В «Делах и вещах» лаборатория расширяется до модернистской сцены, на которую выходит некто Блэк. Что представляют собой странные манипуляции с вещами, попытки собрать их кучами и списками, как будто бы они не стремились к беспорядку сами? Зачем понадобилось возвращаться к вещам, если они всего лишь аккомпанируют актам, делам, словам, субъектам, и почему вещи начинают даваться как вещи только в таких псевдослучайных списках, в паратаксисе, выступающем антиподом хайдеггеровского мира подручности, хотя это и не наличное? Возвращение к вещам, которым Хайдеггер занят не меньше остальных, хотя и по-своему, возвращает им то, что им не нужно, наделяет их привилегиями, благодаря которым они неизбежно проигрывают. Хайдеггер опять же хочет слишком многого и невозможного: выйти к бытию как условию вещей как вещей, но в то же время не делать из бытия акт или перформанс. Война на два фронта – против идеализма (трансцендентализма) и реализма (материализма, физикализма) – приводит к тому, что Хайдеггер постоянно зависает между своей канонической (или трансцендентально-бихевиористской) версией и собственно Хайдеггером как именем решения, невозможного в пространстве модернистского «возвращения к вещам», где бок о бок живут непримиримые враги – с одной стороны, сюрреалисты, сторонники паратаксиса и объектно-ориентированная онтология, с другой – сам Хайдеггер, ищущий невозможной точки порядка без упорядочивающего акта и вещей без обязанностей.

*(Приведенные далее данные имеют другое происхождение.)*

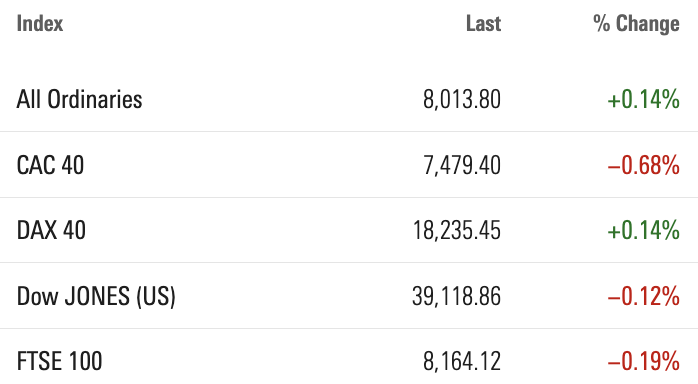Select Dow Jones last value 39,118.86
The image size is (698, 384).
coord(457,296)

В главе «Фактуальность и фатуальность» вопрос ставится ребром: а был ли Хайдеггер? Не в том смысле, в каком можно было бы оспорить его как автора, а в том, о котором говорят попытки исключить его из истории философии – или даже из истории бытия, в которую он поспешил себя записать. Что, если отложенная публикация скандальных дневников была единственным способом выйти из оппозиции фактического и фактуального, то есть перестать, наконец, мыслить бытие в качестве модально-трансцендентального условия, постоянно отступающего от сущего и обещающего ему нечто иное? Что, если Хайдеггер, в конечном счете и вопреки собственным декларациям, был вынужден сделать ставку на то, чтобы попытаться стереть себя, исчезнуть, перестать быть философом в обычном смысле слова? Возможно, от Хайдеггера следует ждать самого неожиданного – а именно того, что его на самом деле никогда не было.